Duke Clinical Research Institute, PO Box 17969, Durham, NC 27715, USA.
JAMA. 2013 Jan 2;309(1):55-62. doi: 10.1001/jama.2012.157182.
Randomized clinical trials have shown that implantable cardioverter-defibrillator (ICD) therapy saves lives. Whether the survival of patients who received an ICD in primary prevention clinical trials differs from that of trial-eligible patients receiving a primary prevention ICD in clinical practice is unknown.

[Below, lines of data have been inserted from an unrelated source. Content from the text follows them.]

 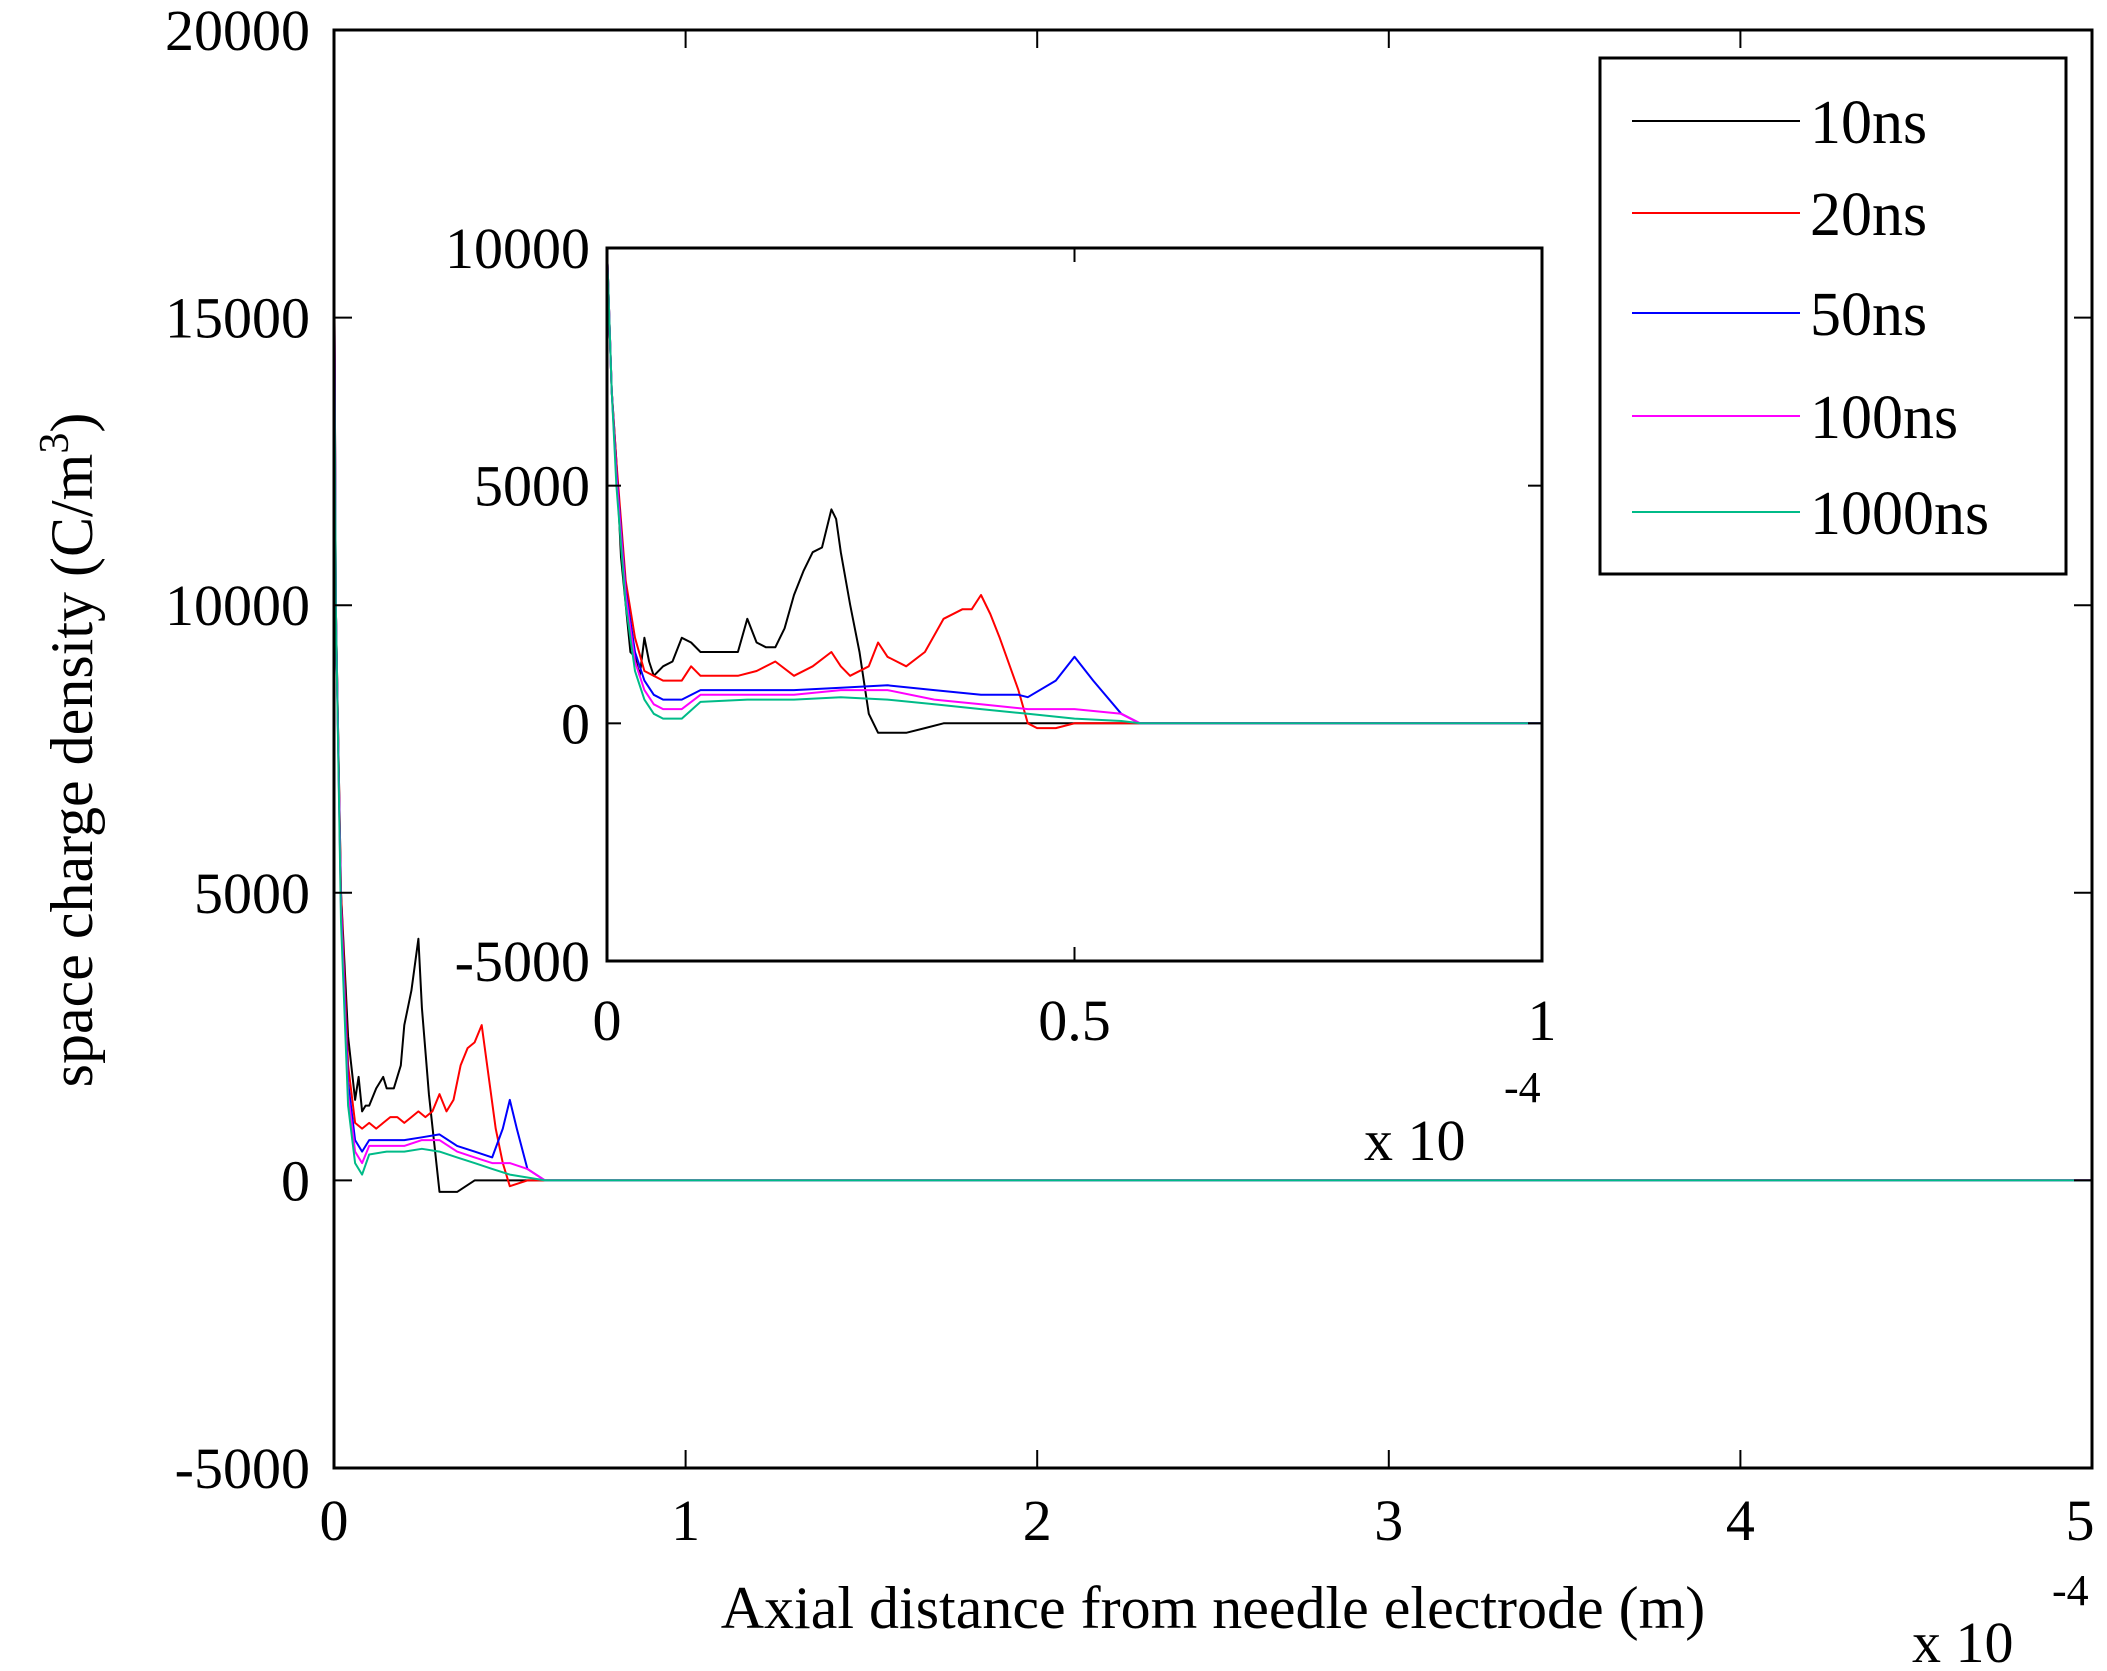 What do you see at coordinates (242, 1468) in the screenshot?
I see `main-ytick-label: -5000` at bounding box center [242, 1468].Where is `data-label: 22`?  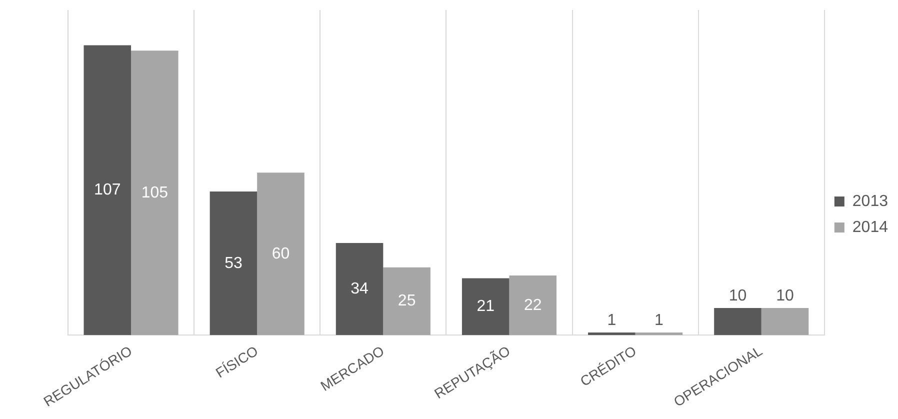 data-label: 22 is located at coordinates (533, 305).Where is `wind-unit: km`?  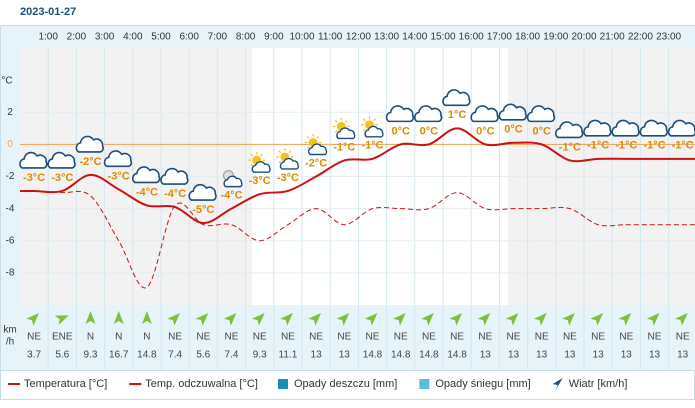
wind-unit: km is located at coordinates (10, 330).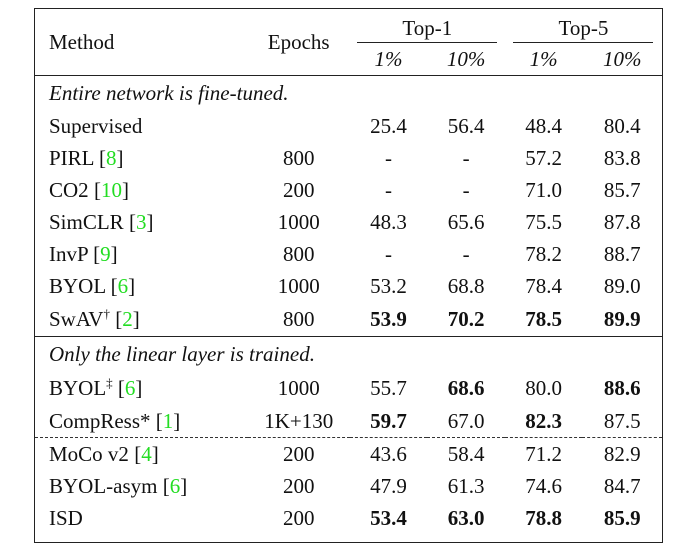  Describe the element at coordinates (388, 420) in the screenshot. I see `top1-1pct-cell: 59.7` at that location.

To determine whether trial-eligible patients who received a primary prevention ICD as documented in a large national registry have a survival rate that differs from the survival rate of similar patients who received an ICD in the 2 largest primary prevention clinical trials, MADIT-II (n = 742) and SCD-HeFT (n = 829).
DESIGN, SETTING, AND PATIENTS: Retrospective analysis of data for patients enrolled in the National Cardiovascular Data Registry ICD Registry between January 1, 2006, and December 31, 2007, meeting the MADIT-II criteria (2464 propensity score-matched patients) or the SCD-HeFT criteria (3352 propensity score-matched patients). Mortality data for the registry patients were collected through December 31, 2009.
Cox proportional hazards models were used to compare mortality from any cause.
The median follow-up time in MADIT-II, SCD-HeFT, and the ICD Registry was 19.5, 46.1, and 35.2 months, respectively. Compared with patients enrolled in the clinical trials, patients in the ICD Registry were significantly older and had a higher burden of comorbidities. In the matched cohorts, there was no significant difference in survival between MADIT-II-like patients in the registry and MADIT-II patients randomized to receive an ICD (2-year mortality rates: 13.9% and 15.6%, respectively; adjusted ICD Registry vs trial hazard ratio, 1.06; 95% CI, 0.85-1.31; P = .62). Likewise, the survival among SCD-HeFT-like patients in the registry was not significantly different from survival among patients randomized to receive ICD therapy in SCD-HeFT (3-year mortality rates: 17.3% and 17.4%, respectively; adjusted registry vs trial hazard ratio, 1.16; 95% CI, 0.97-1.38; P = .11).
There was no significant difference in survival between clinical trial patients randomized to receive an ICD and a similar group of clinical registry patients who received a primary prevention ICD. Our findings support the continued use of primary prevention ICDs in similar patients seen in clinical practice.
clinicaltrials.gov Identifier: NCT00000609.
随机临床试验表明,植入式心脏复律除颤器(ICD)治疗可挽救生命。在初级预防临床试验中接受 ICD 治疗的患者的生存率是否与在临床实践中接受初级预防 ICD 治疗的符合试验条件的患者的生存率不同,目前尚不清楚。
确定在大型全国注册中心记录中接受初级预防 ICD 治疗的符合试验条件的患者的生存率是否与在最大的两项初级预防临床试验,MADIT-II(n=742)和 SCD-HeFT(n=829)中接受 ICD 治疗的相似患者的生存率不同。
设计、设置和患者:对 2006 年 1 月 1 日至 2007 年 12 月 31 日期间登记在全国心血管数据注册 ICD 登记处的患者进行回顾性分析,符合 MADIT-II 标准(2464 名倾向评分匹配患者)或 SCD-HeFT 标准(3352 名倾向评分匹配患者)。登记处患者的死亡率数据收集至 2009 年 12 月 31 日。
使用 Cox 比例风险模型比较任何原因导致的死亡率。
MADIT-II、SCD-HeFT 和 ICD 登记处的中位随访时间分别为 19.5、46.1 和 35.2 个月。与临床试验中的患者相比,登记处的患者年龄较大,合并症负担较重。在匹配队列中,登记处与 MADIT-II 中接受 ICD 治疗的患者之间的生存率无显著差异(2 年死亡率:分别为 13.9%和 15.6%;调整后的 ICD 登记处与试验风险比,1.06;95%CI,0.85-1.31;P=0.62)。同样,登记处中与 SCD-HeFT 相似的患者的生存率与 SCD-HeFT 中随机接受 ICD 治疗的患者的生存率也无显著差异(3 年死亡率:分别为 17.3%和 17.4%;调整后的登记处与试验风险比,1.16;95%CI,0.97-1.38;P=0.11)。
在临床试验中随机接受 ICD 治疗的患者和在临床实践中接受初级预防 ICD 治疗的类似患者的生存率无显著差异。我们的研究结果支持在临床实践中对类似患者继续使用初级预防 ICD。
clinicaltrials.gov 标识符:NCT00000609。